Have students prepare a "Reporter's Notebook" as they read each chapter of the NewsBook. The blank "Reporter's Notebook" is located within each chapter of this guide. The "Reporter's Notebook" offers students some space to create their own notes about information retrieved from outside sources such as a newspaper or the Internet. Information the students gather would serve as a factual basis for them to write a news story or an editorial about the general themes covered in each chapter. Click here to read a list of some of the general themes covered in each chapter.

Have students keep journals of terms and definitions (Use the glossary on this website.)

Have students create a timeline of Nellie's life, including world events and social-historical movements which occurred during Nellie's lifetime. (Use the historical timeline on this website as a handout or as a key to evaluate student work!)

Have students do the Nellie Bly Word Search.

Have students write a journal from Nellie's perspective, recreating what they think her reactions would be to the events of each chapter.

Keep a portfolio of student work to exemplify their individual growth as writers .

Conduct a pre-and-post survey of newspaper interest and knowledge.

In addition to the exercises offered here, we urge teachers, students and families to retrieve and use the First Amendment Curriculum Guide, which illustrates the importance of our nation's basic Constitutional right. The First Amendment guarantees all Americans the freedom to worship any religion, to speak their mind without fear of punishment, to freely publish anything they have created, to peacefully assemble in public, and to petition the government for any reason. The content of Chapter 3 of this Guide for Teachers, Students and Families illustrates how important the First Amendment is and always has been in the United States.

Also, we urge readers of this guide to go to the "Around the World in 72 Days" website offered by the Public Broadcasting System. That site offers a teacher's guide and other helpful information about the story of Nellie Bly, including the ability to download audio of the Steven Foster song, "Nellie Bly."

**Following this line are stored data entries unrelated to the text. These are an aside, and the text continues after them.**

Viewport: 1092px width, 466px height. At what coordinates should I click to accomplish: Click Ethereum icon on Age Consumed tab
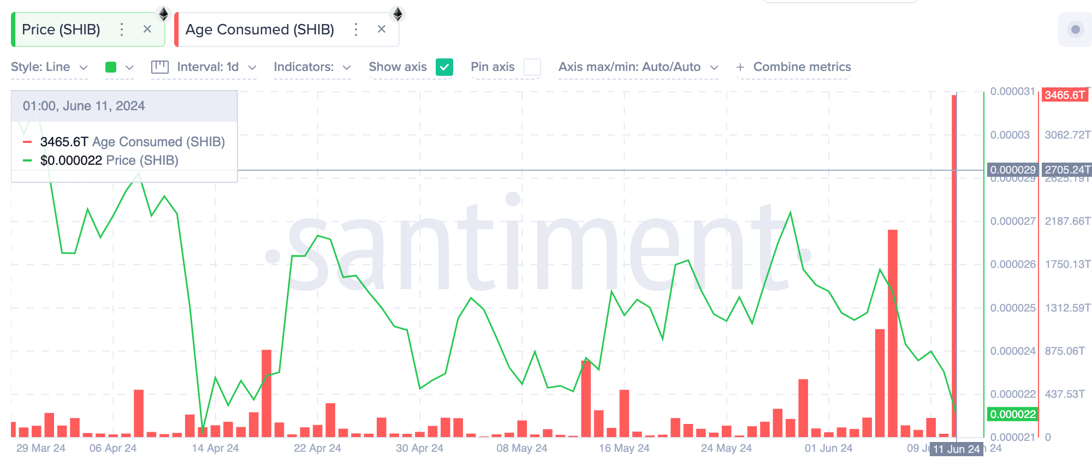click(x=397, y=14)
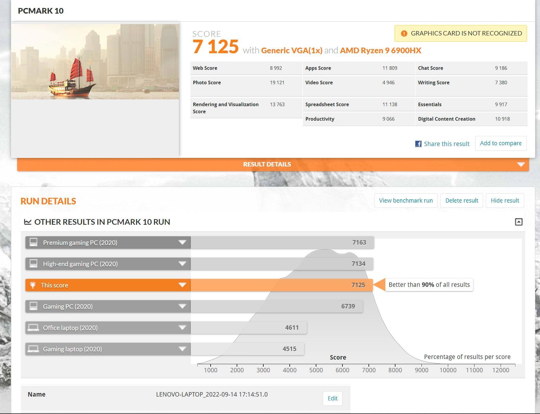The height and width of the screenshot is (414, 540).
Task: Click the Office laptop icon
Action: pos(33,328)
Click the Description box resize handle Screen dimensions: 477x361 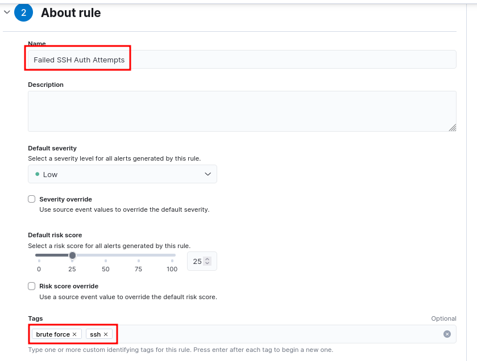[x=453, y=128]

Activities at the End of the Unit

To incorporate drama and arts have students write a script of the story and perform it.

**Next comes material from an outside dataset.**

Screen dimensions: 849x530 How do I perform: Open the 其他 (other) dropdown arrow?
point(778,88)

Create a song about Nellie Bly's life using newspaper terminology.

Develop an "Around The World in 72 Days" game board. For ideas, visit www.nelliebly.org for a link to a site that shows the original game.

Using the link on that site to see scans of Nellie Bly trading cards as models, develop similar advertising and trading cards for some of today's network correspondents and other highly visible journalists.

Develop a game formatted like the popular game show "Jeopardy" and base the questions on the NewsBook.

Use categories such as: newspapers, history at the time, Nellie's career, Nellie's trip. Have students use low order questions for least amount of money and higher order questions for higher amount of money.

Create a poem related to Nellie's life.

Have students illustrate each chapter of the NewsBook, explaining their choice of drawings.

Have students draw a silhouette of Nellie. Fill in the drawing with words from newspapers describing Nellie Bly.

Have students write autobiographies. They may also try writing fictionalized autobiographies.

Create mock newspapers using the format of the Nellie Bly NewsBook. Divide the classroom into small groups. Have each member of the group self-select and submit a piece of writing to exemplify their knowledge of various newspaper features. For example, select a column, an editorial, a feature story, a news story, an obituary, and advertisements. Have each group work together to decide placement of the writing pieces based on their knowledge and share the completed project with whole class.

End of the Unit Topic Question Suggestions

Describe how Nellie's views were or were not influenced by the events and attitudes which existed during her life.

Compare and contrast Nellie's early writing style with her later work. Discuss Nellie's growth as a writer and a reporter as demonstrated through the NewsBook.

Write a critical analysis of Nellie's personal life as it reflected on her professional life.

Select an event or topic Nellie wrote about and discuss the impact her reporting may or may not have had.